## HOW TO COMPLETE THIS TASK:
Return the data that follows exactly. Include every line.
DATA RECORDS below:
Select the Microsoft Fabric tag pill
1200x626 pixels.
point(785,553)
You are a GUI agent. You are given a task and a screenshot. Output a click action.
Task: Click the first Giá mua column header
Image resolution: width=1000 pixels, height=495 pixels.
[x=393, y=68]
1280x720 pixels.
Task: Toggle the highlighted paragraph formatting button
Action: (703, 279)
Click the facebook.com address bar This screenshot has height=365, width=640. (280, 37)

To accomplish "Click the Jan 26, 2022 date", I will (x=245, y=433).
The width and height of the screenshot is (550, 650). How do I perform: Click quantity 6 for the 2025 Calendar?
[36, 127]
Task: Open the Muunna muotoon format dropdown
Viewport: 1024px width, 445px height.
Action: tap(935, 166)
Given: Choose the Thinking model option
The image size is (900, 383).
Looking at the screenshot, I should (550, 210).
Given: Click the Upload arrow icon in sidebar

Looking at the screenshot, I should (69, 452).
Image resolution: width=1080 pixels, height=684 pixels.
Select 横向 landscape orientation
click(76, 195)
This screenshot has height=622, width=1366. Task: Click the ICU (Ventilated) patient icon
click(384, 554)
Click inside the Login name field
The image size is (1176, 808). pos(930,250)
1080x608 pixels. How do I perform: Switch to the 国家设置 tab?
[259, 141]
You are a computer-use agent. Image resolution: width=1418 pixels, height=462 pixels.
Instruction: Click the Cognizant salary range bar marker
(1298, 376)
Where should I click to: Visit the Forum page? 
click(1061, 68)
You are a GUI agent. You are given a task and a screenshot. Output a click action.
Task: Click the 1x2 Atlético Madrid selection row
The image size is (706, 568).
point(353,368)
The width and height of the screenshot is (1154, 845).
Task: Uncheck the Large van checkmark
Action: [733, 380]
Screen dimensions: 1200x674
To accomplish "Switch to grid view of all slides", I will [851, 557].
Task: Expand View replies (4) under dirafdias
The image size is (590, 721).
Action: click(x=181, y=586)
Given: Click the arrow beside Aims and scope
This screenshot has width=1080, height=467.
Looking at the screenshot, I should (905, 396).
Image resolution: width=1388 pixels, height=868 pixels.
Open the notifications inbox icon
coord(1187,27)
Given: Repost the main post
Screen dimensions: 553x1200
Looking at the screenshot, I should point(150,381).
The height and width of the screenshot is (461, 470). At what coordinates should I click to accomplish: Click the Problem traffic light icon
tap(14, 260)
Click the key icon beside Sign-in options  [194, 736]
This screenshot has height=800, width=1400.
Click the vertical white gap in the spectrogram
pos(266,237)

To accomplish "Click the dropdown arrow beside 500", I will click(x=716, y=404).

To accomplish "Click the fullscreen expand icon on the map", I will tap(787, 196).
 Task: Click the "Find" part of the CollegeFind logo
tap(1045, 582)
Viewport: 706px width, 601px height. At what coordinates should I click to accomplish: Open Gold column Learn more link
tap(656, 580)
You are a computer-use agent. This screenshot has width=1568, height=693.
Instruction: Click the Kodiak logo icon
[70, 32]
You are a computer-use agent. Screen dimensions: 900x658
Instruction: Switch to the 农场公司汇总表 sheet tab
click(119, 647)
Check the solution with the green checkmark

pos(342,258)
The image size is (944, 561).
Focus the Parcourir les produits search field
End of DATA RECORDS.
## RESULT FOR THIS EXERCISE:
Select the Microsoft Fabric tag pill
1200x626 pixels.
point(785,553)
You are a GUI agent. You are given a task and a screenshot. Output a click action.
Task: Click the first Giá mua column header
Image resolution: width=1000 pixels, height=495 pixels.
[x=393, y=68]
1280x720 pixels.
Task: Toggle the highlighted paragraph formatting button
Action: (703, 279)
Click the facebook.com address bar This screenshot has height=365, width=640. (280, 37)

To accomplish "Click the Jan 26, 2022 date", I will (x=245, y=433).
The width and height of the screenshot is (550, 650). How do I perform: Click quantity 6 for the 2025 Calendar?
[36, 127]
Task: Open the Muunna muotoon format dropdown
Viewport: 1024px width, 445px height.
Action: tap(935, 166)
Given: Choose the Thinking model option
The image size is (900, 383).
Looking at the screenshot, I should (550, 210).
Given: Click the Upload arrow icon in sidebar

Looking at the screenshot, I should (69, 452).
Image resolution: width=1080 pixels, height=684 pixels.
Select 横向 landscape orientation
click(76, 195)
This screenshot has height=622, width=1366. Task: Click the ICU (Ventilated) patient icon
click(384, 554)
Click inside the Login name field
The image size is (1176, 808). pos(930,250)
1080x608 pixels. How do I perform: Switch to the 国家设置 tab?
[259, 141]
You are a computer-use agent. Image resolution: width=1418 pixels, height=462 pixels.
Instruction: Click the Cognizant salary range bar marker
(1298, 376)
Where should I click to: Visit the Forum page? 
click(1061, 68)
You are a GUI agent. You are given a task and a screenshot. Output a click action.
Task: Click the 1x2 Atlético Madrid selection row
The image size is (706, 568).
point(353,368)
The width and height of the screenshot is (1154, 845).
Task: Uncheck the Large van checkmark
Action: [733, 380]
Screen dimensions: 1200x674
To accomplish "Switch to grid view of all slides", I will [851, 557].
Task: Expand View replies (4) under dirafdias
The image size is (590, 721).
Action: click(x=181, y=586)
Given: Click the arrow beside Aims and scope
This screenshot has width=1080, height=467.
Looking at the screenshot, I should (905, 396).
Image resolution: width=1388 pixels, height=868 pixels.
Open the notifications inbox icon
coord(1187,27)
Given: Repost the main post
Screen dimensions: 553x1200
Looking at the screenshot, I should point(150,381).
The height and width of the screenshot is (461, 470). At what coordinates should I click to accomplish: Click the Problem traffic light icon
tap(14, 260)
Click the key icon beside Sign-in options  [194, 736]
This screenshot has height=800, width=1400.
Click the vertical white gap in the spectrogram
pos(266,237)

To accomplish "Click the dropdown arrow beside 500", I will click(x=716, y=404).

To accomplish "Click the fullscreen expand icon on the map", I will tap(787, 196).
 Task: Click the "Find" part of the CollegeFind logo
tap(1045, 582)
Viewport: 706px width, 601px height. At what coordinates should I click to accomplish: Open Gold column Learn more link
tap(656, 580)
You are a computer-use agent. This screenshot has width=1568, height=693.
Instruction: Click the Kodiak logo icon
[70, 32]
You are a computer-use agent. Screen dimensions: 900x658
Instruction: Switch to the 农场公司汇总表 sheet tab
click(119, 647)
Check the solution with the green checkmark

pos(342,258)
The image size is (944, 561).
Focus the Parcourir les produits search field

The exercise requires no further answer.